1. We had several meetings with exchange students that were either ambassadors for a while now or students that just returned. It was a good thing they had little booklets to see what others experiences. They also included tips on packing, on the new culture, and we even had Welcome Days to get us into the American spirit. When I was with my host family for a couple weeks, we had a meeting to really get us into the family and the culture and also the language and the school. It was led by my IEC and it was a lot of exchange students that some maybe have met before and some I didn't, and it was good to see them and to be with them because we all had the same struggles and the same culture shock and it was good to hear their opinion on that.
2. The coordinators in America were as nice as they were in Germany. You could always call and talk to them about your experience, your struggles, and they always called to make sure everything was okay. I think in some points it could have been a little better, but the coordinators (especially the IEC's) have other jobs and families, so they volunteer to do this work, which they have to work into their schedules, so I think my coordinators did the best they could, which was alright.
3. I went to a really small high school, which was nice because I got to know a lot of people. I was able to choose the subjects I wanted to take, and my guidance counselor was amazing. Also I didn't have to tryout for a sport, and I was allowed to play one every season. Because it was a small school, you knew your teachers because they were also your coaches, you were friends with their kids, or they were your neighbors. I think it was amazing to have a close relationship with your teachers because it was more honest, and they knew if you were struggling, or they could work with you on interests.
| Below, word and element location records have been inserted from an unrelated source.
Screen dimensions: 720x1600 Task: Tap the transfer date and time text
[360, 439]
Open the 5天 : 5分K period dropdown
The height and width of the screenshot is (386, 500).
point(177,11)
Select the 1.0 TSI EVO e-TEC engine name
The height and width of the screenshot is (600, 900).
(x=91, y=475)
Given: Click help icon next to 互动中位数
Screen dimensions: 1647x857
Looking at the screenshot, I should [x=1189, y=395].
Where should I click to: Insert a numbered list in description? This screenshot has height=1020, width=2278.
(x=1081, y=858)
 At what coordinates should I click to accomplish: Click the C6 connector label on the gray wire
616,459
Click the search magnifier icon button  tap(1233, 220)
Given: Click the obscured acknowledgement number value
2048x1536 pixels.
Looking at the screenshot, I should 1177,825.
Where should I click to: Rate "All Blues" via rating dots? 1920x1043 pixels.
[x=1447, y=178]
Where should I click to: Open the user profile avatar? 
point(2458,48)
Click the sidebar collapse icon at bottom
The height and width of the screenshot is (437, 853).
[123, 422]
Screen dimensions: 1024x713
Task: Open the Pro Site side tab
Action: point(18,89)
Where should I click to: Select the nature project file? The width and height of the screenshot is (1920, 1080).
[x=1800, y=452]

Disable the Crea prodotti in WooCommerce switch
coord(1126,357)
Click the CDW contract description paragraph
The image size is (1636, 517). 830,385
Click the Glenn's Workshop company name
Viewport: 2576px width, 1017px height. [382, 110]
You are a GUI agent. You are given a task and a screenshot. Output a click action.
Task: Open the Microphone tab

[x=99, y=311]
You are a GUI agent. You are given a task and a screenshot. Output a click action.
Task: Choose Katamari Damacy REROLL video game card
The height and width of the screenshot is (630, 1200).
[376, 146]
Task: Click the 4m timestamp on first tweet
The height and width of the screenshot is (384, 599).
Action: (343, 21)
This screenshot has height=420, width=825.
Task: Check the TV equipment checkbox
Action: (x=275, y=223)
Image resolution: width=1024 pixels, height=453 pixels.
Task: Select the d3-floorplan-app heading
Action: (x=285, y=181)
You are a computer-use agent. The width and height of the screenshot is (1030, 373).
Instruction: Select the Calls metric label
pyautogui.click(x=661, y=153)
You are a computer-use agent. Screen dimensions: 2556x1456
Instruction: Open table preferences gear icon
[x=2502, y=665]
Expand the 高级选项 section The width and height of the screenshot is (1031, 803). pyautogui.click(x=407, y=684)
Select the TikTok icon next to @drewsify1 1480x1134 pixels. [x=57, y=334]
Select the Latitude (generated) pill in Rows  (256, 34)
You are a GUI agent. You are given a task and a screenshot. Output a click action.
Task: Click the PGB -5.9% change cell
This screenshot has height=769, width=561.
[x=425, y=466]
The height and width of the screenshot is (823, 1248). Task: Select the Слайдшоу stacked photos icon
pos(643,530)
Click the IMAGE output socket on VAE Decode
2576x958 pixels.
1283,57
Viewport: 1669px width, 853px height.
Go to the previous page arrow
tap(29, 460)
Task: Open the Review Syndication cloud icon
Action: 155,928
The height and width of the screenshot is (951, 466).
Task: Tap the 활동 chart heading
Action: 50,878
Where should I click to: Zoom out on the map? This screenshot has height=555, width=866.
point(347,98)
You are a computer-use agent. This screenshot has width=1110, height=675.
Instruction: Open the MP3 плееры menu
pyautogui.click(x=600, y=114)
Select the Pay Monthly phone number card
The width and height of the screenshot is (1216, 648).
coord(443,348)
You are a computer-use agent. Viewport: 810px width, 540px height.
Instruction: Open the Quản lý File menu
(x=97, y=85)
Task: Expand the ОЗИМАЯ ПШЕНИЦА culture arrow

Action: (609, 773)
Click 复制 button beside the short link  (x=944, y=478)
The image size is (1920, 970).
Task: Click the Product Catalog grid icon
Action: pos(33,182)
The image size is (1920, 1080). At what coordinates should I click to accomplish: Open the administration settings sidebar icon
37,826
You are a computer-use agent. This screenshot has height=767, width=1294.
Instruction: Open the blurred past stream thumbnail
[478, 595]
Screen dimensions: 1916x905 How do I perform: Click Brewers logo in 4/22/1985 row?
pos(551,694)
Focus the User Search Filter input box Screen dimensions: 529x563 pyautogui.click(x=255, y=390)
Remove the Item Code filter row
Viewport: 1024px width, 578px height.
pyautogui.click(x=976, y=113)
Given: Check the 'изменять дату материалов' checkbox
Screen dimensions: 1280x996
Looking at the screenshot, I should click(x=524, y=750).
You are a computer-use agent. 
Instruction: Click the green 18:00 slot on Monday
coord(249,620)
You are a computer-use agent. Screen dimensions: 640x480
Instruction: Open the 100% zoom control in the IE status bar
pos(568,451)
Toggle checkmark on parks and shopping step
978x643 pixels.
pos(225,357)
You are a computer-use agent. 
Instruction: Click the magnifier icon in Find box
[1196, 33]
4. My host family was a little different at first. Of course they spoke a different language, but they also had other political views and a different religion than I did. I had to kind of work on my view of life to fit into the family. But when I did, when I went to church with them every Sunday, when I understood their beliefs, when I made friends with the kids from church, and I left my interests behind, I had the best time. It was not like I didn't want to fit into their family, but I really wanted to! And that's why I did that, I called my host mother "Mom" and my host father "dad", I called my "dad's" mother "grandma", and their children were my siblings. It was a rather unusual thing for me to do because I had my family in Germany, but now I have another family in the U.S. And really I would not change that for the world. I am still in contact with my family, my second family, in the U.S. And I am planning on visiting my family because I miss them so much. But not only do I miss them, but also my friends and all the people I used to spend time with. They also became a family to me, my school family. And I miss my friends from church, my church family. You see, I made lots of friends (and also family) in the U.S., and that is honestly the best about the exchange year. All of a sudden you have people somewhere in the U.S. or where ever that love you as if you were their own child or as if you were their sibling.